Para ser justo, as vítimas dessas aflições judiciais são geralmente os pobres sem defesa – aqueles que pertencem a setores marginalizados que eu acabei de mencionar, que são forçados a ir ao tribunal ou para defender ou para afirmar seus direitos econômicos, sociais e culturais contra terríveis adversários que possuem meios ilimitados e o total respaldo do governo, incluindo os militares, polícia, agentes locais e exércitos privados.
Eu acredito que há duas formas de resolver as diversificadas barreiras que impedem o acesso dos pobres à justiça. Uma é considerar simples medidas e remédios que são plausíveis a curto prazo. Julgando pelas contribuições do primeiro seminário e este de agora, as propostas concretas foram amplas porque estão ancoradas na experiência real. A outra forma de resolver essas barreiras é examinar cientificamente as raízes que afligem não apenas o sistema de justiça mas, com maior importância, toda a sociedade filipina. Penso que ninguém irá discordar com a proposição de que nossos problemas nos segmentos judiciário, legislativo e executivo, e no restante de nossas instituições e processos, são inextricavelmente entrelaçados e irão desprezar soluções duradouras, a menos que nós desmanchemos a injusta ordem social e econômica dominante e estabeleçamos uma nação verdadeiramente livre, democrática e soberana. E esta é a razão porque, como parte conclusiva de minha breve apresentação, eu tenho apenas uma proposta concreta que não é apenas processual e substantiva, mas também fundamental e estrutural. Com a sua permissão, Honorável Ministro, colegas e amigos, sem soar sarcástico ou cético, porque eu vou até vocês com mãos limpas e absoluta sinceridade. Permitam-me propor neste seminário a adoção e promulgação, não apenas pela Suprema Corte, mas por nosso povo, do que eu chamo Writ de Andrés Bonifácio [03].
^^^^
#### EXERCÍCIO PROPOSTO
Reproduza, sem alterações, a parte do trecho sobre o acesso dos pobres à justiça que começa em "Para ser justo, as" e termina em "e exércitos privados.".
^^^^
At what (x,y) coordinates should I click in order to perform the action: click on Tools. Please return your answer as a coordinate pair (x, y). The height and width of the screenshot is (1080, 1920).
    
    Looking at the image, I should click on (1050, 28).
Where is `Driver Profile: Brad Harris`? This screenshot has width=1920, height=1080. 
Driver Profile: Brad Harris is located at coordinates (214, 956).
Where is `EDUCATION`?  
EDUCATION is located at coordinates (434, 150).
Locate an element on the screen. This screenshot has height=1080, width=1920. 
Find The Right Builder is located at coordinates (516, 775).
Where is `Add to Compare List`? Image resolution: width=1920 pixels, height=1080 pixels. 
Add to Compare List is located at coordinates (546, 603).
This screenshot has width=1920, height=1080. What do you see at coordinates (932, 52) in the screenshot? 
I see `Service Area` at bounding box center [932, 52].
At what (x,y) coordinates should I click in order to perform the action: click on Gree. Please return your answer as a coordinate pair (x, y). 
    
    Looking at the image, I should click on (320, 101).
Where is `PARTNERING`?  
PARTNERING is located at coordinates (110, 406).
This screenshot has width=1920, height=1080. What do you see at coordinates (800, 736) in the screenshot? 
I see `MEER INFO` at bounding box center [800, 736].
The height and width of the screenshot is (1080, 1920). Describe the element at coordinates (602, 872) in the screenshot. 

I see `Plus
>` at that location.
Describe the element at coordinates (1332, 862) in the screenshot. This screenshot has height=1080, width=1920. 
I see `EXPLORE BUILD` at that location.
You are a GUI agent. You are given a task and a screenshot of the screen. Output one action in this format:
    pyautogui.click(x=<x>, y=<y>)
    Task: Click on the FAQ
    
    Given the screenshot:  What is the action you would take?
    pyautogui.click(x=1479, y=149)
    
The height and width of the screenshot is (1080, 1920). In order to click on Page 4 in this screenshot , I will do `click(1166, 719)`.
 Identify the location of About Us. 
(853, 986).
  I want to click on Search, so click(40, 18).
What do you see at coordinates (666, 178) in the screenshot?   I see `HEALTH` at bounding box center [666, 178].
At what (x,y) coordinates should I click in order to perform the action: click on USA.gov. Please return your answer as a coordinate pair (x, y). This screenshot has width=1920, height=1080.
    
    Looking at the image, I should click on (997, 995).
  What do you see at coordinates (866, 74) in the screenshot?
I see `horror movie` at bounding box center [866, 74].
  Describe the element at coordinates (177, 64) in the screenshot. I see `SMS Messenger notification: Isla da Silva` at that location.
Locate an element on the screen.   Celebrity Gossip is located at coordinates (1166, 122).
^^^^
#### RESPOSTA FINAL
Para ser justo, as vítimas dessas aflições judiciais são geralmente os pobres sem defesa – aqueles que pertencem a setores marginalizados que eu acabei de mencionar, que são forçados a ir ao tribunal ou para defender ou para afirmar seus direitos econômicos, sociais e culturais contra terríveis adversários que possuem meios ilimitados e o total respaldo do governo, incluindo os militares, polícia, agentes locais e exércitos privados.